Erick Ginard (born September 8, 1979) is a contemporary visual artist and the most internationally awarded Cuban poster artist since the Cuban poster boom of the 1970s.

Early life 
The first son of a marriage of doctors, Erick Ginard was born in the municipality of Marianao in Havana, Cuba. His first years were spent in Havana, but some time later the family settled in the eastern city of Las Tunas where Ginard's parents were appointed by the Cuban government to carry out a social mission. Ginard grew up between the two Cuban cities. Although from a young age he seemed to have an aptitude for drawing, Erick preferred sports and outdoor activities rather than artistic ones.

At the age of 18, back in Havana and after having completed his compulsory military service, he began his studies at the Higher Institute of Industrial Design (ISDi) without having a very precise idea of what design meant. In his own words, during his college years he was the worst student he could be. He was just sure that he didn't want to become a doctor.

Learning as he went along, Ginard designed and illustrated his first books for some Cuban publishing houses. Simultaneously, he began to be interested in the poster art.

Career 

After graduating in 2003, Ginard did practically everything in Cuba in the field of graphic design.

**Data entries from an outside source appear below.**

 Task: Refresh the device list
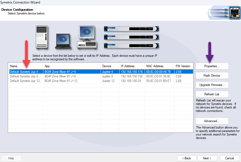click(x=212, y=94)
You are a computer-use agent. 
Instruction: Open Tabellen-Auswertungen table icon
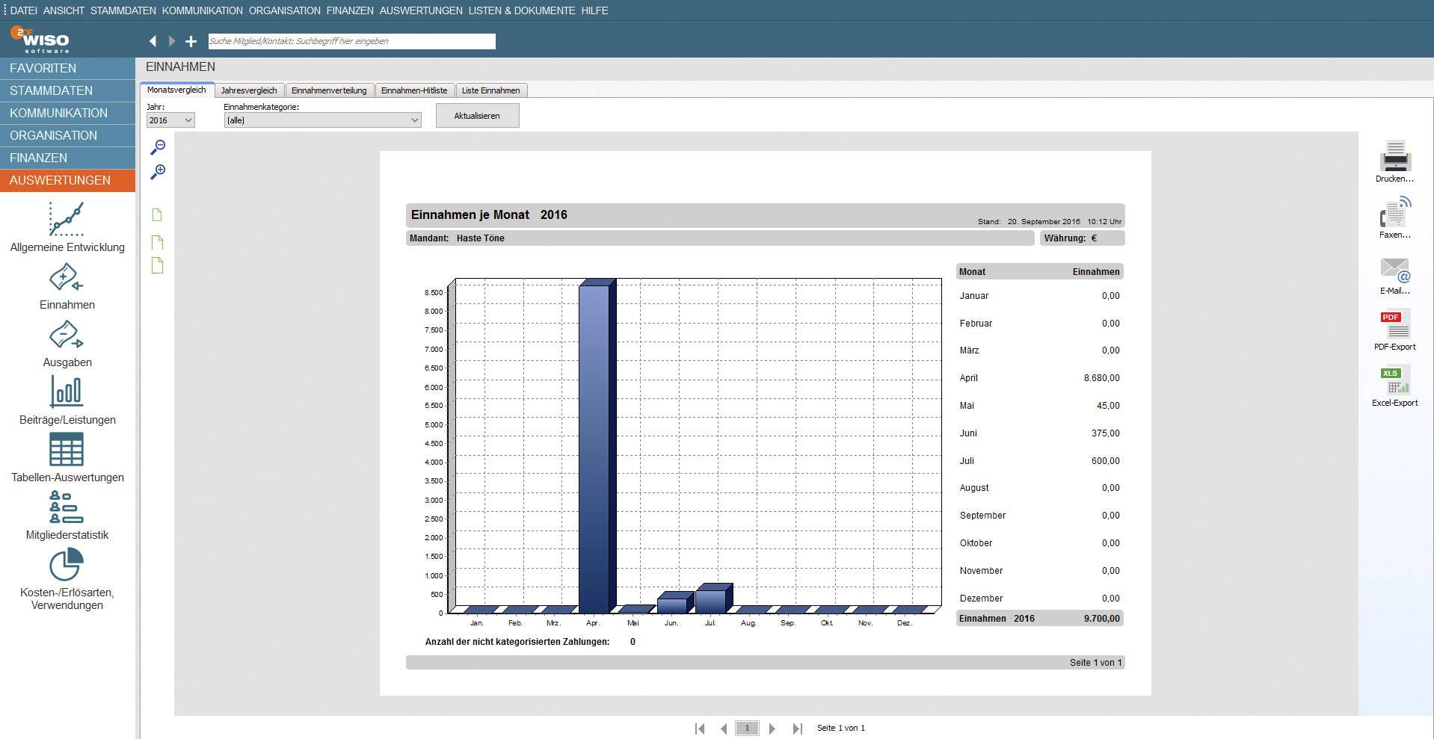pos(67,450)
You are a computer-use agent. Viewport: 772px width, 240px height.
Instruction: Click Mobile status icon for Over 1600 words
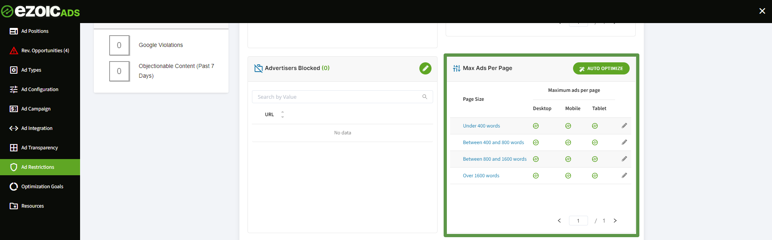click(568, 176)

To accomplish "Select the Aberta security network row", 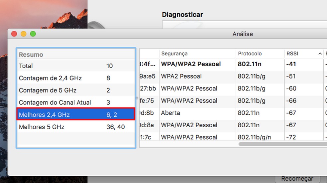I will click(x=233, y=113).
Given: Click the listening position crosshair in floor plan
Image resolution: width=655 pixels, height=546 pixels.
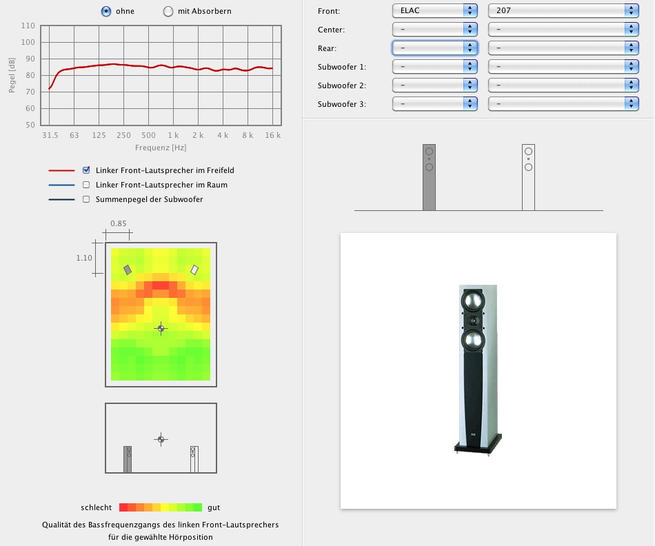Looking at the screenshot, I should tap(161, 329).
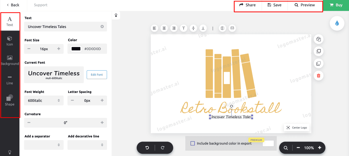Open the Background sidebar tab
349x156 pixels.
pyautogui.click(x=10, y=60)
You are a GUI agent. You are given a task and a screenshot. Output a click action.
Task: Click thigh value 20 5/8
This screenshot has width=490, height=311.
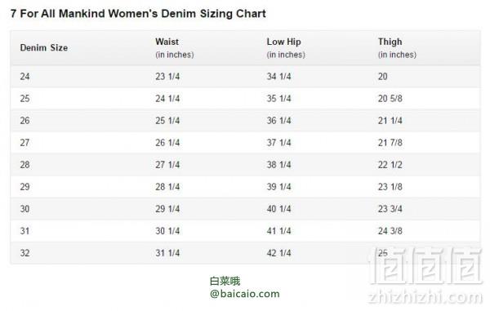pyautogui.click(x=390, y=99)
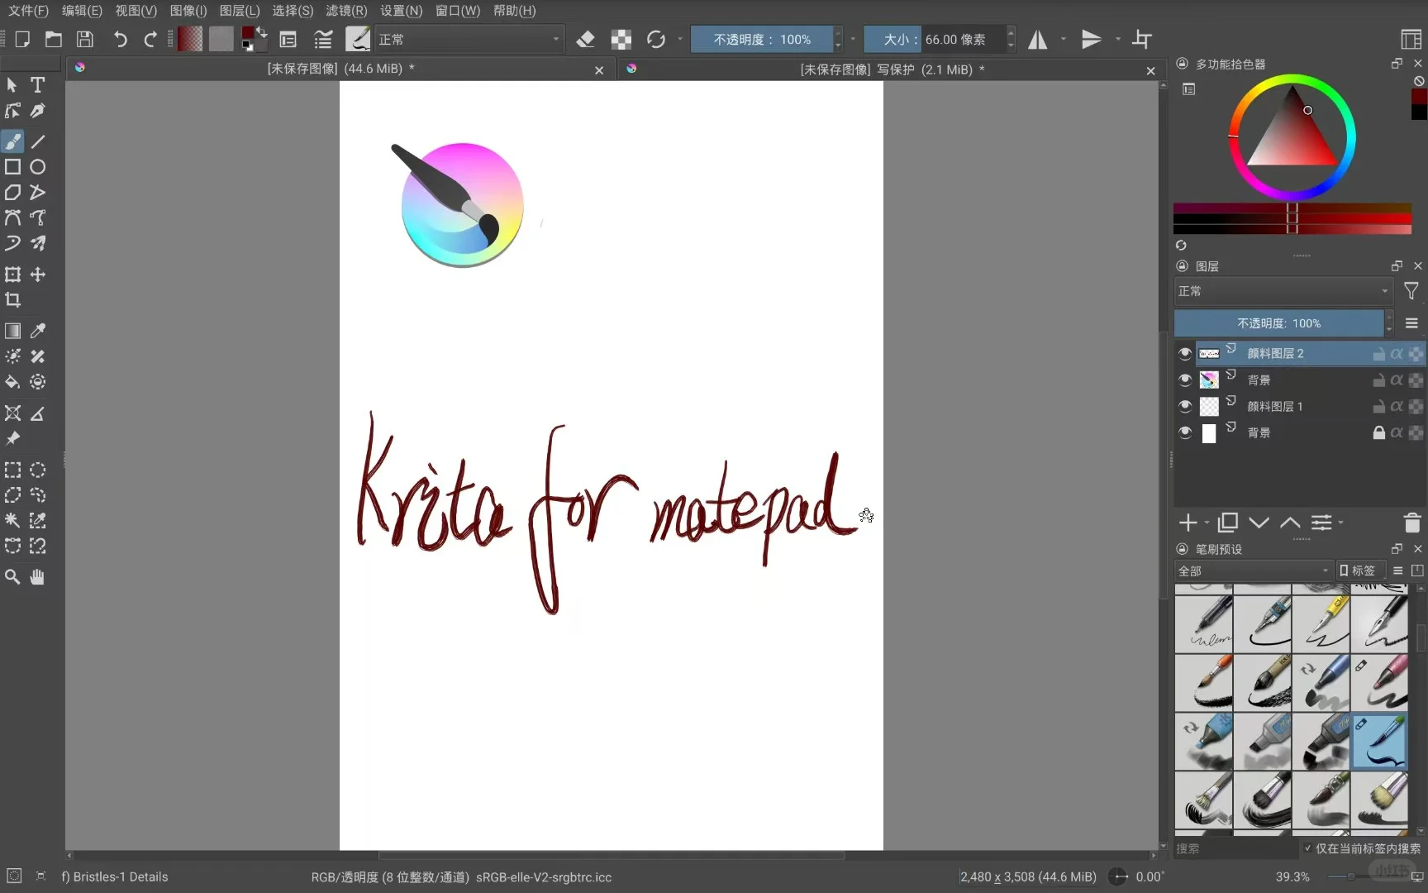The image size is (1428, 893).
Task: Select the Text tool in toolbox
Action: (37, 85)
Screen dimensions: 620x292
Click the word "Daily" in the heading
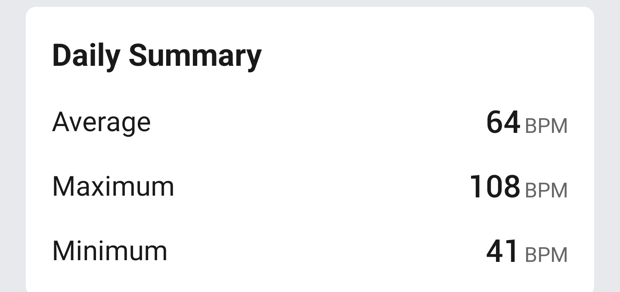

In the next five years he designed and illustrated more than a hundred books and magazines for various Cuban, Mexican and American publishers. He designed publications such as Caminos magazine, the cultural magazine La Letra del Escriba, the Journal of the International Festival of New Latin American Cinema and the newspaper of the Havana International Book Fair while creating his first posters.

With a strong expressionist aesthetic, Ginard's posters quickly stand out in the Cuban poster landscape with an identity of their own. The unfinished hand drawing, like a sketch, and the risky use of typography marked his early works and are often found throughout his later graphic production always categorized as an endearing rarity.

In 2008, his poster to celebrate the ten years of "A Guitarra Limpia" at the Pablo de la Torriente Brau Cultural Center won the First Prize in the national contest organized for this purpose.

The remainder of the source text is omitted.